Tuesday, March 12, 2019

One less book

I threw a book away today. A new hardcover. Normally, I would donate a book I didn't want to keep to the library sales, but this book had some pages where the print was faded and there were odd splotches of color obscuring what little text could be read. If I had wanted to keep the book, I might have tried to return it for a clean copy. I didn't feel I could donate it in the shape it was.

On some level it feels wrong to throw a book away, particularly a new one in such outwardly good shape. But I didn't want this book in my house. I was enjoying it until it turned very violent at the end, in a way that I found deeply disturbing. The backstory of one of the main women characters was gradually revealed over the course of the story, with an episode of psychological abuse that involved a severed body part (someone else's). A minor female character was tortured and sexually assaulted for hours, and then left to die alone. This is presented from her point of view, though at least not in extreme detail. Forty people, whom we are told are bad though we never see them in action, are burned alive.
━━━━━━━━━━━━━━━━━━━━
▸ **EXERCISES TO COMPLETE**:
(1) Rewrite the passage of the blog post about throwing a book away from "Tuesday, March 12, 2019" to "shape it was.", changing "library sales" to "thrift store".
(2) In the blog post about throwing a book away, what happens to the forty people described near the end of the book?

▸ **EXTRACTED ENTRIES**:
━━━━━━━━━━━━━━━━━━━━
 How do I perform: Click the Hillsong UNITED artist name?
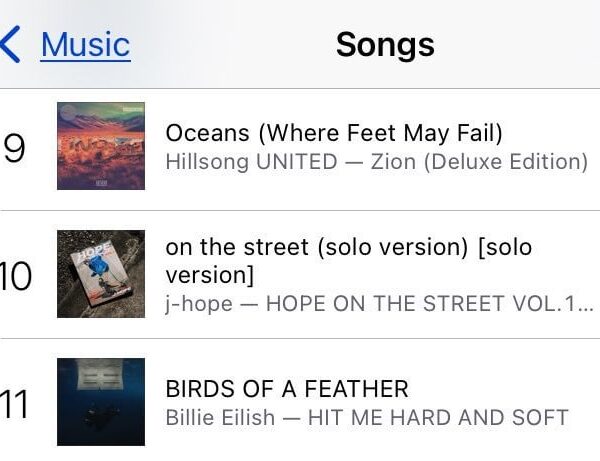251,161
━━━━━━━━━━━━━━━━━━━━
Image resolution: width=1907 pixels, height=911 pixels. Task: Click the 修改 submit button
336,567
━━━━━━━━━━━━━━━━━━━━
▸ **TASK ANSWERS**:
(1)
Tuesday, March 12, 2019

One less book

I threw a book away today. A new hardcover. Normally, I would donate a book I didn't want to keep to the thrift store, but this book had some pages where the print was faded and there were odd splotches of color obscuring what little text could be read. If I had wanted to keep the book, I might have tried to return it for a clean copy. I didn't feel I could donate it in the shape it was.

(2) They are burned alive.